**TASKS TO COMPLETE**
A. In the forum post about FFT convolution in numpy, copy the passage that begins at the words "Can anyone help" and ends with the words "input spike series)?".
B. Repeat the lines of the listing word for word, beginning at the line that contains "Open the Adjustments sliders panel" and stopping after the last line of the listing.

**TEXT**
I'm trying to write a convolution code entirely in the spectral domain. I'm taking a spike series in time (example below only has one spike for simplicity) of n samples and calculating the Fourier series with numpy.fft.fft. I create a 'Ricker wavelet' of m samples (m << n) and calculate its Fourier series with numpy.fft.fft, but specifying that its output Fourier series be n samples long. Both the spike series and wavelet have the same sampling interval. The resulting convolved series is shifted (peak of wavelet is shifted along the time axis with respect to the spike). This shift seems to depend on the size, m, of the wavelet.
I thought it had something to do with the parameters of numpy.fft.fft(a, n=None, axis=-1, norm=None), particularly the 'axis' parameter. But, I do not understand the documentation for this parameter at all.
Can anyone help me understand why I'm getting this shift (if it isn't clear, let me be explicit and say that the peak of the wavelet in the convolved series must the at the same time sample of the spike in the input spike series)?
My code follows:
################################################################################
#
# import libraries
#
import math
import numpy as np
import scipy
import matplotlib.pyplot as plt
import os
from matplotlib.ticker import MultipleLocator
from random import random
# Define lists
#
Time=[]; Ricker=[]; freq=25; rickersize=51; timeiter=0.002; serieslength=501; TIMElong=[]; Reflectivity=[];
Series=[]; IMPEDANCE=[]; CONVOLUTION=[];
#
# Create ricker wavelet and its time sequence
#
for i in range(0,rickersize):
time=(float(i-rickersize//2)*timeiter)
ricker=(1-2*math.pi*math.pi*freq*freq*time*time)*math.exp(-1*math.pi*math.pi*freq*freq*time*time)
Time.append(time)
Ricker.append(ricker)
#
# Do various FFT operations on the Ricker wavelet:
# Normal FFT, FFT of longer Ricker, Amplitude of the FFTs, their inverse FFTs and their frequency sequence
#
FFT=np.fft.fft(Ricker); FFTlong=np.fft.fft(Ricker,n=serieslength,axis=0,norm=None);
AMP=abs(FFT); AMPlong=abs(FFTlong);
RICKER=np.fft.ifft(FFT); RICKERlong=np.fft.ifft(FFTlong);
FREQ=np.fft.fftfreq(len(Ricker),d=timeiter); FREQlong=np.fft.fftfreq(len(RICKERlong),d=timeiter)

**THE DATA**
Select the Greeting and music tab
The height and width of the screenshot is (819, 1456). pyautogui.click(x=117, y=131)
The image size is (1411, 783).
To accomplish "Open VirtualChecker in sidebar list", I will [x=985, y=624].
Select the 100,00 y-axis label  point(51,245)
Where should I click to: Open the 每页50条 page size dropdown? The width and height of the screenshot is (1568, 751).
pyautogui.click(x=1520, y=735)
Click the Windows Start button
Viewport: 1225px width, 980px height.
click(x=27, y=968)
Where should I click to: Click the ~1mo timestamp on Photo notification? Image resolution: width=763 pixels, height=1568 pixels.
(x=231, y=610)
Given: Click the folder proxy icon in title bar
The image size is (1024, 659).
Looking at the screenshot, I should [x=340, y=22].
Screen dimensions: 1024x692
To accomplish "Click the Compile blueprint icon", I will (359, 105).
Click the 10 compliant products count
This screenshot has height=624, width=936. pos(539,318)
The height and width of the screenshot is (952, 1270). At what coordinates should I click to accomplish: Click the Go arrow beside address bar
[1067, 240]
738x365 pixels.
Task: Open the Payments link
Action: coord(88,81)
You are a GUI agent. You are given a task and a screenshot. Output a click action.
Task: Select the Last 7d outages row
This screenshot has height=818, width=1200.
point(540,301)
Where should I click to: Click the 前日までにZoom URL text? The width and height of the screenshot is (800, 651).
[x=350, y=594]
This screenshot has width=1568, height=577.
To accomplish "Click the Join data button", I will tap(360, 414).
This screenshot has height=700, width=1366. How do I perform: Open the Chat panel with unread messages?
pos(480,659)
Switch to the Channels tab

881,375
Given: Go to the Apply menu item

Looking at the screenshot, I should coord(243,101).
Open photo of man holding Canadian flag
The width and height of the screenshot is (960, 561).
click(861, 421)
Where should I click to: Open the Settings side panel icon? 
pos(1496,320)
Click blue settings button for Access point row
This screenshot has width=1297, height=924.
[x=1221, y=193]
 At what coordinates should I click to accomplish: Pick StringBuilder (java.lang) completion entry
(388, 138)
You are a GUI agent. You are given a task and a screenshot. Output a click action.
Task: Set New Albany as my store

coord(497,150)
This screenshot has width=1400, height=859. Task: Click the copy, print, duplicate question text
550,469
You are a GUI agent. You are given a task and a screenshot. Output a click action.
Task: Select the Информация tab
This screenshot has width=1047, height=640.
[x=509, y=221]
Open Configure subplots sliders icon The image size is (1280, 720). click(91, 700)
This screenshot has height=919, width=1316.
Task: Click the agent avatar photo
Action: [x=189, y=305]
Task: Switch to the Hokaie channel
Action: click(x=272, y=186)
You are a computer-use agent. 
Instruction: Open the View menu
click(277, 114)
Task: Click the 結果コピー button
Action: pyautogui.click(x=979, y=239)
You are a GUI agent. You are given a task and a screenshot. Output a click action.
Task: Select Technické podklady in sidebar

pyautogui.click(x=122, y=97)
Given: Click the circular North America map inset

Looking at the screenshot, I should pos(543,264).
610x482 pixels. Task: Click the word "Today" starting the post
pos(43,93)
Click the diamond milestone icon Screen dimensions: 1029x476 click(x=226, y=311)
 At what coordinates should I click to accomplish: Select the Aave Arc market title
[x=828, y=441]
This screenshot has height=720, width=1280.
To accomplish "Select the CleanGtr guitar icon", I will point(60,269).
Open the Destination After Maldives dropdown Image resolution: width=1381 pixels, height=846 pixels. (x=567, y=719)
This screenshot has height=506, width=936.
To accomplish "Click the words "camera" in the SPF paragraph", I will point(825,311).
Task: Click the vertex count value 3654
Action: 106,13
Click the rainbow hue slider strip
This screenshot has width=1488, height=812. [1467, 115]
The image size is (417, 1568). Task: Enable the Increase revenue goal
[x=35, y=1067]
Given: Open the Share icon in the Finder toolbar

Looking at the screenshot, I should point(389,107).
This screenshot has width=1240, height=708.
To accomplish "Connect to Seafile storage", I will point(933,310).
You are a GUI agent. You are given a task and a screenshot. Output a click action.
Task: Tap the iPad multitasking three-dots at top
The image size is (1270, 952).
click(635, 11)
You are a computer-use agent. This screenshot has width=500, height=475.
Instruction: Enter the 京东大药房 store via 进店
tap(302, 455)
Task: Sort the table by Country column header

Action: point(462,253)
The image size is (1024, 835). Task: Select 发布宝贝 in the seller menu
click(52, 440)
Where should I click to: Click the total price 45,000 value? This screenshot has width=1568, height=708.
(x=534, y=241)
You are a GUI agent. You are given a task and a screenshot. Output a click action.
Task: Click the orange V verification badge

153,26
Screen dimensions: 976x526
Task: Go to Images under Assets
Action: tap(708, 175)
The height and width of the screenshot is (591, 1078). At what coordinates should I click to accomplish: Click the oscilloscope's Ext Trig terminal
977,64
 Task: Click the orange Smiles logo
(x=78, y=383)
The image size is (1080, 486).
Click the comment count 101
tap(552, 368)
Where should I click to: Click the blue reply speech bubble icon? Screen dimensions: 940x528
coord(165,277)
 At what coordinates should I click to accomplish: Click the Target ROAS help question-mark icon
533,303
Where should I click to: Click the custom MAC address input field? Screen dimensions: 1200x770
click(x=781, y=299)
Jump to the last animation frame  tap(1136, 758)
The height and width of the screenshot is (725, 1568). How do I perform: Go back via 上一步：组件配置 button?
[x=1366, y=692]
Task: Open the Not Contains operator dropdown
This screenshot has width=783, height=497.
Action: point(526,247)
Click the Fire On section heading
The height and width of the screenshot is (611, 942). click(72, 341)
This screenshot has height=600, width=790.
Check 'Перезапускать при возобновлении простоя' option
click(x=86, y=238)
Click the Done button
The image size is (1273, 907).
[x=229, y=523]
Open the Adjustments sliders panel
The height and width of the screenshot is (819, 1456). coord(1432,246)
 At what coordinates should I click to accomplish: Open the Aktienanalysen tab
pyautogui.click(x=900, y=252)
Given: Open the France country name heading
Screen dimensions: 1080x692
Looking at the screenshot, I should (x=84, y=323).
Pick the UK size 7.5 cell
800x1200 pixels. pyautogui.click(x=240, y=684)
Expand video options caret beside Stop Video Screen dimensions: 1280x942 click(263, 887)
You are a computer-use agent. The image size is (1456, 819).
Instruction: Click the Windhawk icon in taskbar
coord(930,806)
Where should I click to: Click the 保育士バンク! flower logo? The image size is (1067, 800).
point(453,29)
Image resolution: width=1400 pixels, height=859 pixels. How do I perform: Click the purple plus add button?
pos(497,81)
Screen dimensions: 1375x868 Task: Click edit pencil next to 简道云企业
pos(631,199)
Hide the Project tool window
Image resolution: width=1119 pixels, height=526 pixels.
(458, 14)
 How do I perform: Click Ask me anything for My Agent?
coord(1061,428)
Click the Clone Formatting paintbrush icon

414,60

**RESPONSES TO THE EXERCISE**
A.
Can anyone help me understand why I'm getting this shift (if it isn't clear, let me be explicit and say that the peak of the wavelet in the convolved series must the at the same time sample of the spike in the input spike series)?

B.
Open the Adjustments sliders panel
The height and width of the screenshot is (819, 1456). coord(1432,246)
 At what coordinates should I click to accomplish: Open the Aktienanalysen tab
pyautogui.click(x=900, y=252)
Given: Open the France country name heading
Screen dimensions: 1080x692
Looking at the screenshot, I should (x=84, y=323).
Pick the UK size 7.5 cell
800x1200 pixels. pyautogui.click(x=240, y=684)
Expand video options caret beside Stop Video Screen dimensions: 1280x942 click(263, 887)
You are a computer-use agent. The image size is (1456, 819).
Instruction: Click the Windhawk icon in taskbar
coord(930,806)
Where should I click to: Click the 保育士バンク! flower logo? The image size is (1067, 800).
point(453,29)
Image resolution: width=1400 pixels, height=859 pixels. How do I perform: Click the purple plus add button?
pos(497,81)
Screen dimensions: 1375x868 Task: Click edit pencil next to 简道云企业
pos(631,199)
Hide the Project tool window
Image resolution: width=1119 pixels, height=526 pixels.
(458, 14)
 How do I perform: Click Ask me anything for My Agent?
coord(1061,428)
Click the Clone Formatting paintbrush icon

414,60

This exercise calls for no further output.